A key change is the increase in borrowing ceilings to support larger-scale upgrades. The maximum financing limit for individual companies has been raised to EGP 100 mn, up from EGP 75 mn in the first phase, while related corporate groups can now access up to EGP 150 mn.
Better performance = lower rates: Although the subsidized base interest rate remains at 15% — with the Finance Ministry covering the gap to market rates for five years — manufactures can secure lower rates by achieving higher local value-added ratios or introducing pioneer products that substitute high-volume imports.
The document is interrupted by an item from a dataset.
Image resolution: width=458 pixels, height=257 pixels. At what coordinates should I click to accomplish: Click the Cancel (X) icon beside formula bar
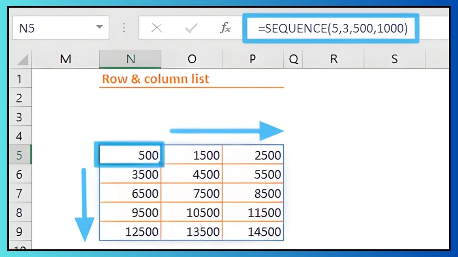click(157, 28)
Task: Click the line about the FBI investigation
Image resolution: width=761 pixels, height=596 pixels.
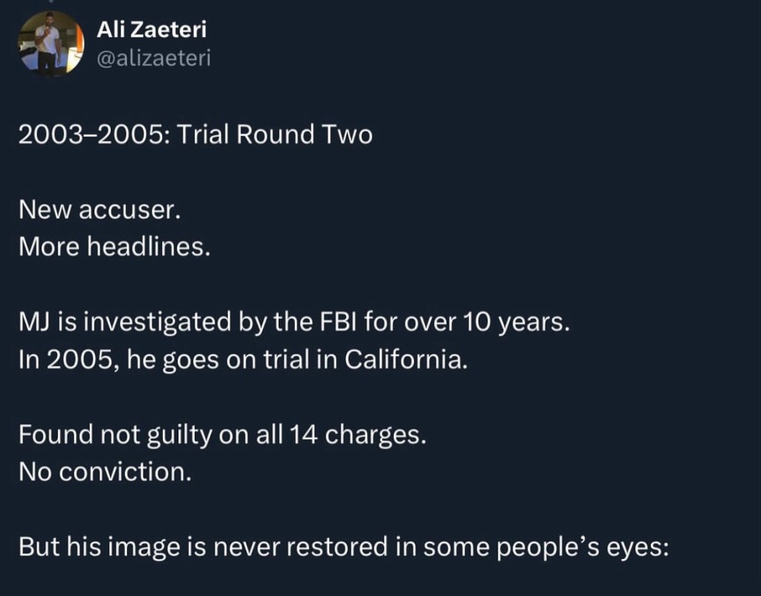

In line with the government’s broader shift toward performance-based incentives, access to subsidized credit will be tied to strict KPIs. Authorities will track increases in production capacity, actual output volumes, and the extent to which a firm fills a local market gap.
Why it matters: By linking preferential financing to measurable gains in output, employment, and import substitution, the government is recasting industrial support as tools for competitiveness and integration into global value chains.